READING PASSAGE »
========
Just tried it here on O2 broadband and I'm also getting "connection refused" on the TiVo when using http_get, although I can successfully ping 64.235.229.106 from the TiVo.

In a web browser (Firefox) on a PC I can view the source code for the install file as text, so it seems to be a problem between http_get and the remote web server.


----------



## mikerr

Aha! After reading your post a little closer, the problem is the missing port number after the ip address:

http_get -T 0 -C 0 -D . -U http://64.235.229.106*:80*/install

That *:80* is important for http_get to work on TiVo.

It all works fine if you copy and paste the lines from the first post 
(in windows telnet you right click and select paste, ctrl+v doesn't work)


----------



## Milhouse

mikerr said:


> Aha! After reading your post a little closer, the problem is the missing port number after the ip address:
> 
> http_get -T 0 -C 0 -D . -U http://64.235.229.106*:80*/install
> 
> That *:80* is important for http_get to work on TiVo.
> 
> It all works fine if you copy and paste the lines from the first post
> (in windows telnet you right click and select paste, ctrl+v doesn't work)


Confirmed working here!


----------



## Automan

I see IE8 when I move the mouse over the statement in the first post tries to be clever and makes the :80 vanish and thus it does not copy it to the paste buffer.

I guess one has to restart Tivo for the modules to start?

Automan.


----------



## Automan

I installed endpad and sortnp and have boxed up and restarted Tivo.
========
RECORD EXTRACTS »
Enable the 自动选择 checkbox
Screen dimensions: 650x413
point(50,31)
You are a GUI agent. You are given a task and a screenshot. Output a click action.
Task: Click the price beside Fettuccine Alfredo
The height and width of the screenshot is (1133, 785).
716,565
========
PROBLEM 1 »
According to the forum thread, what was missing after the IP address in the http_get command?
PROBLEM 2 »
Set down the forum thread's wording, starting with "In a web browser" and going on through "remote web server.".
PROBLEM 3 »
List every username that appears as a post header in the forum thread.
Base your answers on the forum thread alone.

RIGHT ANSWER 1 »
The port number, :80.

RIGHT ANSWER 2 »
In a web browser (Firefox) on a PC I can view the source code for the install file as text, so it seems to be a problem between http_get and the remote web server.

RIGHT ANSWER 3 »
mikerr, Milhouse, Automan